Take a look at San Diego. In 2004 almost half of the mortgages
required interest-only payments in the first few years according
to a study done by LoanPerformance, a San Francisco--based real
estate information service. Could this have something to do with
the housing market? You bet it does. Are home prices rising
faster than salaries and incomes? They sure are. So how is one
supposed to afford a house in such an expensive housing market?
You guessed it--an interest-only loan.
Interest only-loans were originally aimed at more sophisticated
investors who wanted to leverage their income by re-directing
what would have been the principal portion of their payment to
higher yielding investments that exceed the rate of their home
appreciation. These types of investors typically have more
assets and financial discipline than most and therefore aren't
as likely to get in as much trouble with such a loan.
Today, interest-only loans are being utilized by borrowers who
are trying to leverage debt.
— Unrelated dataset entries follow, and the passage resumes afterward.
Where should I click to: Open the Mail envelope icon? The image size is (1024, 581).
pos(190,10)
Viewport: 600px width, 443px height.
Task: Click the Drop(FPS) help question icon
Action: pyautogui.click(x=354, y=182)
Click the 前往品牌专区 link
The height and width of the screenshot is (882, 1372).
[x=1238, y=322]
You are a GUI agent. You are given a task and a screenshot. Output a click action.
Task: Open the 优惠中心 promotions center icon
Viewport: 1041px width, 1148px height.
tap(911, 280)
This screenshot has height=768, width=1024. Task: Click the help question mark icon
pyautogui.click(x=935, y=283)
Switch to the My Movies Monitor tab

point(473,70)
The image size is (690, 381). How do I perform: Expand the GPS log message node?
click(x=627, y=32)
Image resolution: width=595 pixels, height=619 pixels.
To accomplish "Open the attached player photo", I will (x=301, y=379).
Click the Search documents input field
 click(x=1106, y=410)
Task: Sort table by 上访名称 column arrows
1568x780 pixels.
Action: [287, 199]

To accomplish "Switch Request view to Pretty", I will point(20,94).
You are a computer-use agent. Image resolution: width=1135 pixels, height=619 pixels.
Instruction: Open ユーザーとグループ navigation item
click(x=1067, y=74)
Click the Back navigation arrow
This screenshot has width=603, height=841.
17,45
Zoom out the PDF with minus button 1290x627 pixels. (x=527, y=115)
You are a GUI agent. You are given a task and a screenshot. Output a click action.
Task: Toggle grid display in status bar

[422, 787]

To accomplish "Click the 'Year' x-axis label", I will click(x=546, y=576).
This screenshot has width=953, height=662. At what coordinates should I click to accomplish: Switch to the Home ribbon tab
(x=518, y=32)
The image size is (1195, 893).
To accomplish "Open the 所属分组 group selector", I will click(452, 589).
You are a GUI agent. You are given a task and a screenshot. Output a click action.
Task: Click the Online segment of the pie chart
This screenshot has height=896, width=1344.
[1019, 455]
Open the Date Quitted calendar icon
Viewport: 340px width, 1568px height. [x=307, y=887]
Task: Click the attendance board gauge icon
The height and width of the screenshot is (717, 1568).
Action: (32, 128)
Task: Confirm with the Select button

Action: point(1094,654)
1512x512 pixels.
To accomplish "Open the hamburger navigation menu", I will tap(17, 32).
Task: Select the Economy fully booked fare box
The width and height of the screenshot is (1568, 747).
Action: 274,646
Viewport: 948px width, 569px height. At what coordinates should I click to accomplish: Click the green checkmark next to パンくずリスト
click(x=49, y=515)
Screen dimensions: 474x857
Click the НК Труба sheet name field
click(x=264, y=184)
What they are doing is getting more
debt for their buck; they're borrowing more money but keeping
their payments low (initially) in order to compete with other
buyers in sellers' markets. Here are some of the potential
dangers that face such borrowers:
* If the principal balance isn't being reduced, than no equity
is being built, and if home prices are stagnant during the
interest-only period and the borrower needs to sell, he'll need
to be able to pay sales costs out of whatever equity there is in
the house, if there is any. Remember, mortgage amortization is
in the borrower's control, appreciation is not.
* If there's a downturn in home prices, the borrower could end
up "upside down," meaning the mortgage balance on the property
could end up being greater than the property's market value. In
this case, the borrower would be responsible for sales costs and
the remaining mortgage balance which could lead to foreclosure.
Interest-only mortgages make sense for borrowers:
* who have seasonal incomes or earn commissions and/or bonuses
and have a desire to pay on the principal when it's convenient.
* upwardly mobile individuals who expect to earn more in a few
years and want to buy "more house" early on rather than later.
* who intend on investing their cash flow in higher yielding
investments or paying down high-priced debt.
Make sure you know what you're getting into with an
interest-only loan. Consult with your mortgage broker or lender
to know what the possible repercussions could be, and be sure
you're getting the loan for the right reasons. Eventually, you
want to own your home, and it's better to be planning on that
sooner than later.
About the author:
Brian Daniel is a loan officer for
http://www.bendmortgagegroup.com, a mortgage company in Bend,
Oregon. He is also the company's marketing coordinator. For more
articles visit
http://www.bendmortgagegroup.com/Articles.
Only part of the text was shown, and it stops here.